La CSN ha exigido que el gobierno levante los asedios de las ciudades para permitir el ingreso de ayuda humanitaria, que detenga los bombardeos contra civiles y libere a cientos de prisioneros, entre ellos niños, que según ellos desfallecen en cárceles comunes en Siria.

"Estamos esperando una respuesta de de Mistura sobre lo que discutimos ayer.
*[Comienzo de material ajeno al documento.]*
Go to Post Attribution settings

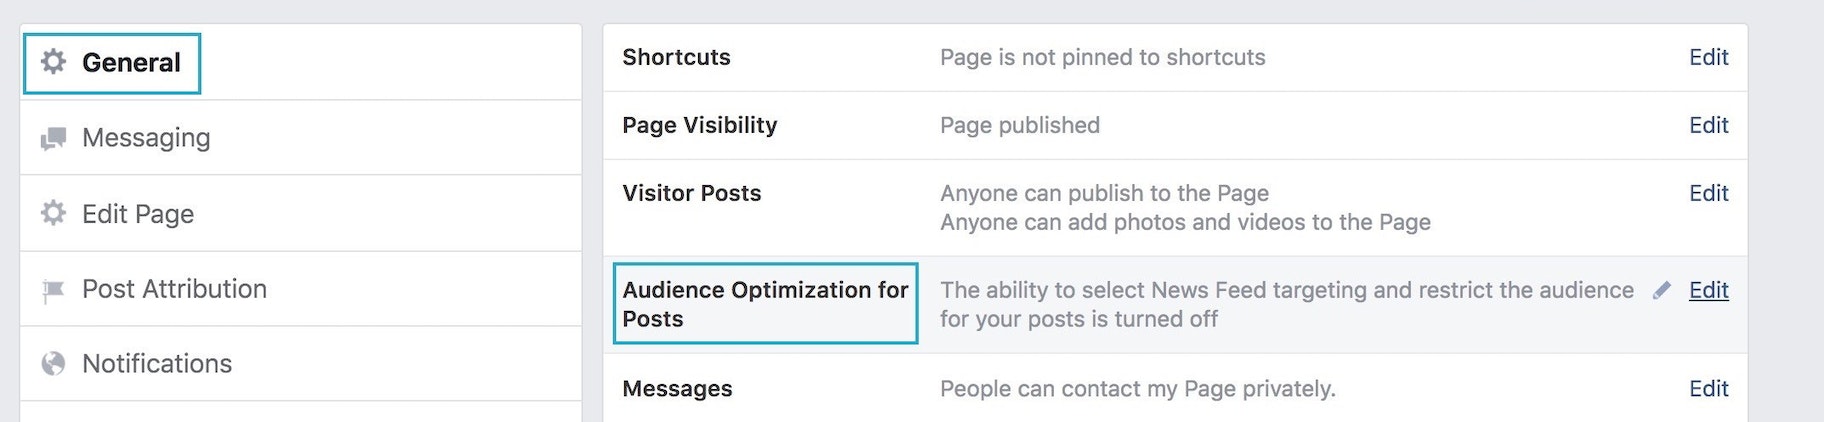point(174,289)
Necesitamos ver que se levantan los sitios", dijo a periodistas el vocero de la CSN, Salem Muslit.

Más de 260.000 personas ha muerto en Siria desde el comienzo del conflicto, en marzo de 2011, y 12 millones -la mitad de la población total del país- debieron abandonar sus hogares por la violencia, incluyendo más de 4 millones que se refugiaron en el extranjero.
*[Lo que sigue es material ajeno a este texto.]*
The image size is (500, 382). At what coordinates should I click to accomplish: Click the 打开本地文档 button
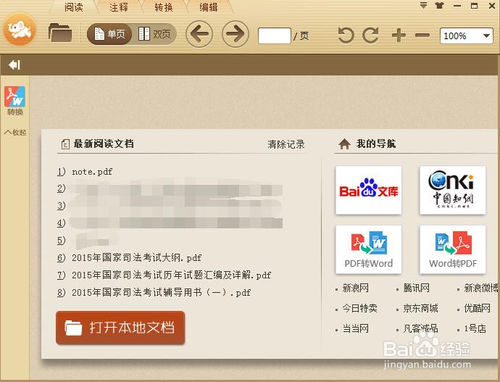pos(120,328)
Las conversaciones en Ginebra son las primeras de las que participan todos los países que intervienen militarmente en la guerra de forma abierta, como Estados Unidos y Rusia, o que poseen influencia sobre los bandos enfrentados, como Irán, un aliado de Damasco, y Arabia Saudita y Turquía, rivales de Al Assad.

El caos permitió el ascenso del Estado Islámico (EI), el temible grupo yihadista que ha tomado extensas zonas de Siria e Irak y que ha cometido una serie de atentados en todo el planeta, incluyendo los de París de noviembre pasado.

Los extremistas sunnitas, que son blanco de una campaña de bombardeos en Siria tanto de Rusia como de una coalición encabezada por Estados Unidos, reivindicaron un múltiple atentado perpetrado el domingo pasado contra una mezquita chiita de Damasco que dejó 71 muertos.

En noviembre pasado, los 17 países involucrados en las negociaciones por Siria elaboraron una ambiciosa hora de ruta que prevé seis meses de conversaciones que conduzcan a una nueva Constitución y a la celebración de elecciones dentro de 18 meses.

Sin embargo, no trataron el espinoso tema del futuro de Al Assad, cuyas fueras han logrado importantes avances sobre el terreno desde el inicio de la campaña de ataques rusos, en septiembre.

Hoy, la agencia de noticias estatal siria SANA y la ONG Observatorio Sirio para los Derechos Humanos, con sede en Londres, informaron que el Ejército sirio continuó con una gran ofensiva cerca de Alepo y capturó una tercera localidad en dos días ubicada al norte de esa ciudad.

Las tropas, apoyadas por bombardeos rusos, recuperaron Hardatanin, en el norte de Siria, tras combates con la filial siria de Al Qaeda, el Frente Al Nusra, y con esta victoria se aproximan a las poblaciones de Nubul y Al Zahra, de mayoría chiitas y rodeadas desde hace meses por el mismo grupo islamista radical.

Ayer, el Ejército logró hacerse con el dominio de los pueblos de Tel Yabin y Dueir Zeitun, desde donde puede cortar la ruta que, pasando por Tel Yabin, va de Damasco a Turquía, una de las principales vías de aprovisionamiento del Frente Al Nusra y otros grupos insurgentes que operan en la zona.

En Ginebra, la oposición siria acusó al gobierno y a Rusia de redoblar sus ofensivas en Siria y de amenazar las negociaciones de paz.

"Las acciones del régimen y de Rusia amenazan gravemente el proceso político", dijo Atassi, quien acusó a Damasco y a las fuerzas rusas de incrementar recientemente sus agresiones en Homs y en Alepo y de atacar hospitales y otras infraestructuras claves.

"Anoche y hoy hemos recibido informes de una aceleración masiva de la agresión militar del régimen y de Rusia en Alepo y en Homs, incluyendo ataques en hospitales y en infraestructura clave. Los sirios están huyendo desesperadamente de esta agresión", denunció la representante opositora.

"Necesitamos que la comunidad internacional intervenga con Rusia para detener estos bombardeos indiscriminados", agregó.

El gobierno de Al Assad objeta la inclusión en la CSN -un cuerpo muy influenciado por Arabia Saudita y apoyado por Estados Unidos- de facciones armadas a las que considera "terroristas".

Uno de ellos es el Ejército del Islam, o Jaish al-Islam, un grupo islamista cuyo jefe, Mohammed Alloush, llegó hoy a Ginebra.